* Travail demandé *
D'après le texte sur la tournée de Bush au Moyen-Orient, en quelle année le Conseil de coopération du Golfe a-t-il été formé ?

* Texte fourni *
______________________________

Pour la dernière partie de son voyage, Bush sera dans le
golfe Persique (au Koweït, à Bahreïn, aux Émirats arabes unis) où il prononcera
un discours-programme à Abu Dhabi, et en Arabie saoudite et pour finir, en
Égypte, où il rencontrera le président Hosni Moubarak. Tous ces régimes arabes
dictatoriaux, qui ont exprimé des craintes au sujet de l’influence
iranienne et de l’émergence du « croissant chiite », faisaient
partie, dans les plans de Washington, d’une alliance anti-iranienne. Mais
dans la foulée du NIE, on arriva à la conclusion que les Etats-Unis allaient
devoir reporter tous projets d’attaque militaire contre l’Iran. En
s’adressant au Washington Post, le secrétaire général de la Ligue
arabe, Amr Moussa, a résumé cette position en affirmant : « Tant
qu’ils n’ont pas de programme nucléaire... pourquoi devrions-nous
isoler l’Iran ? Pourquoi s’en prendre à l’Iran
maintenant ? »
Certains éléments semblent suggérer que des
alliés des Etats-Unis ont tenté d’en arriver à leurs propres arrangements
avec Téhéran en réalisant rapidement plusieurs avancées diplomatiques. Au début
décembre, le président iranien Mahmoud Ahmadinejad a pris la parole devant une
rencontre du Conseil de coopération du Golfe, qui fut formé en 1981 durant la
guerre Iran-Irak pour contrer Téhéran. Et dans ce qui constitua une autre
première pour un président iranien, le roi saoudien Abdoullah a personnellement
invité Ahmadinejad à visiter La Mecque à l’occasion du pèlerinage
religieux annuel du hajj et s’est par la suite entretenu avec lui. De
plus, le mois dernier, le négociateur en chef iranien Ali Larijani a visité
l’Égypte, un pays qui a coupé les liens avec l’Iran depuis 28 ans,
et a discuté de collaboration dans les programmes nucléaires et de reprise des
relations diplomatiques.

______________________________

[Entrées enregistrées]
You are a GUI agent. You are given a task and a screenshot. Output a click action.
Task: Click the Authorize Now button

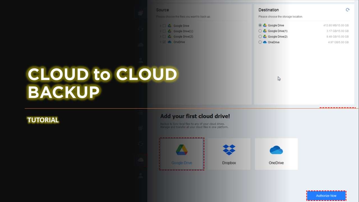326,196
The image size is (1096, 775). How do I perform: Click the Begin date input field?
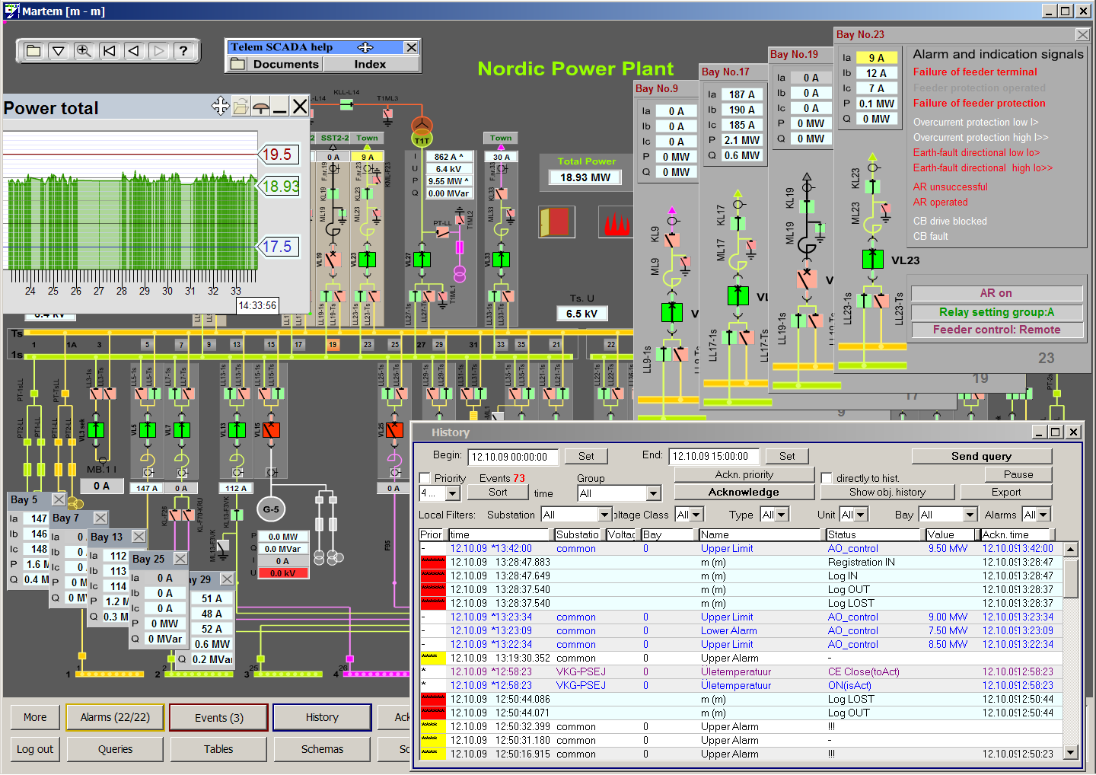[x=513, y=457]
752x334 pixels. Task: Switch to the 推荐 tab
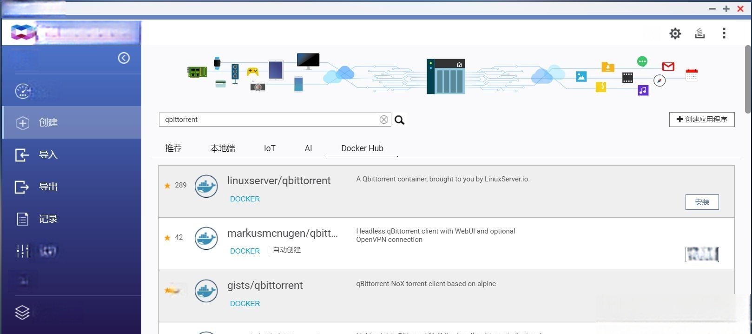(173, 148)
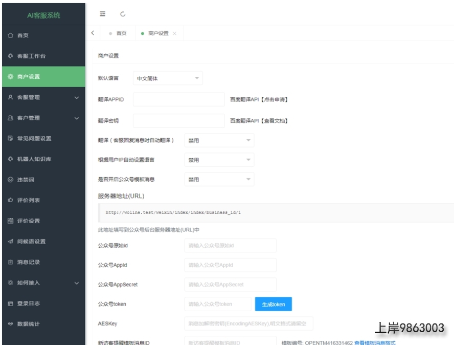Close the 商户设置 tab with its X

175,33
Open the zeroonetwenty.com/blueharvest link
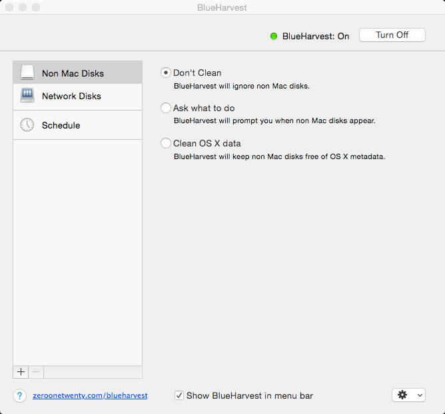This screenshot has width=445, height=414. click(x=90, y=395)
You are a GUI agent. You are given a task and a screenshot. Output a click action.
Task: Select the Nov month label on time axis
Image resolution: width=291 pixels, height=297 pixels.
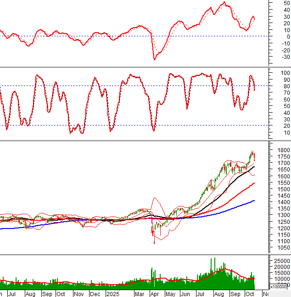79,293
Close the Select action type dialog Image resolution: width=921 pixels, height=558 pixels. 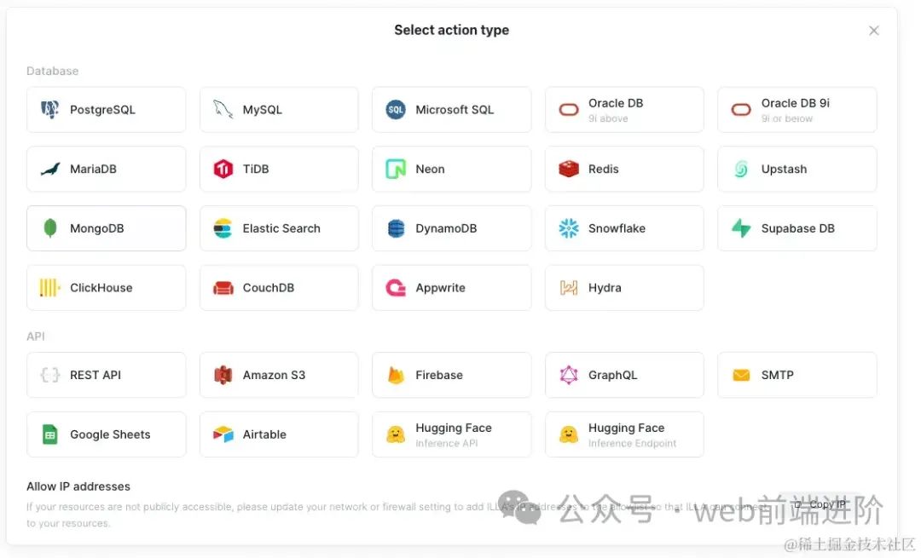tap(873, 31)
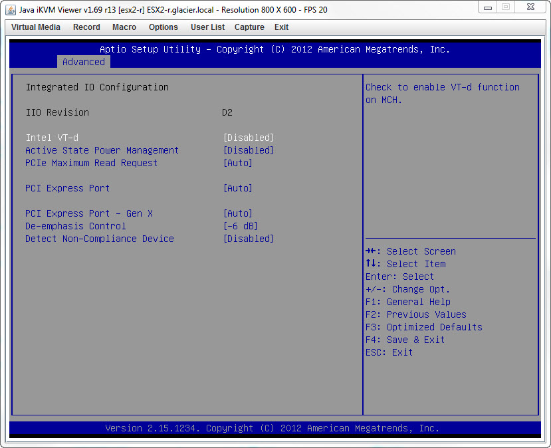Open the Capture menu
Viewport: 551px width, 448px height.
click(x=249, y=27)
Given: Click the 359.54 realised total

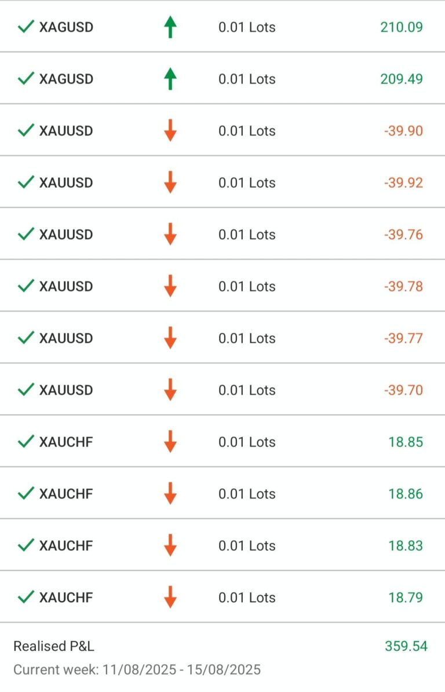Looking at the screenshot, I should pos(406,646).
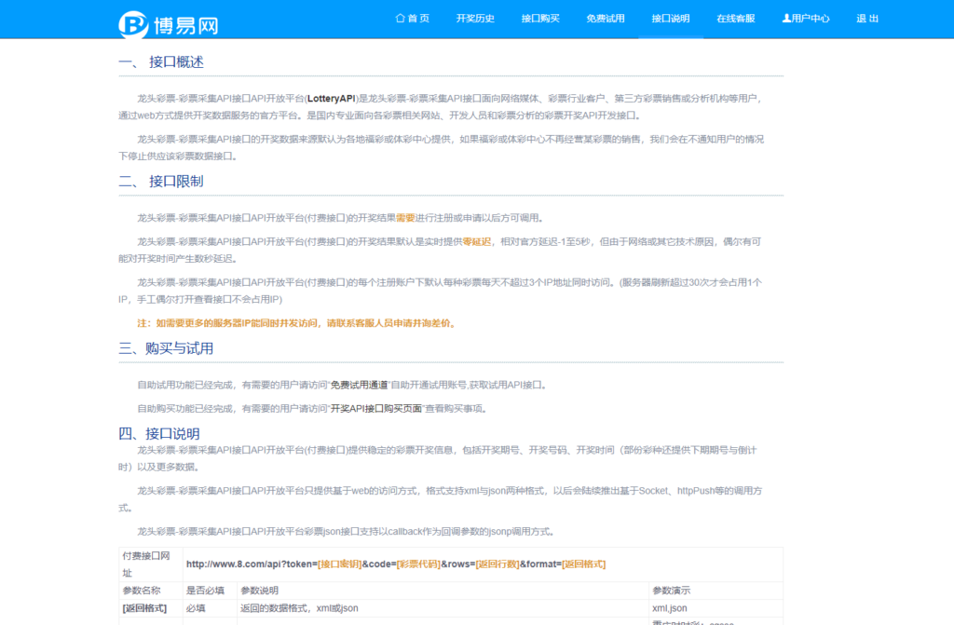This screenshot has width=954, height=625.
Task: Click 退出 to log out
Action: pos(867,18)
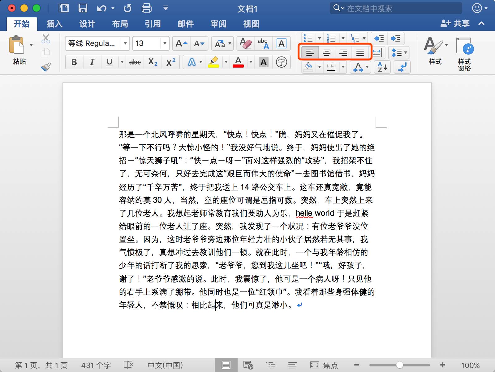Image resolution: width=495 pixels, height=372 pixels.
Task: Click the document search field
Action: pyautogui.click(x=399, y=8)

______________________________

* Réponse rédigée *
En 1981, durant la guerre Iran-Irak.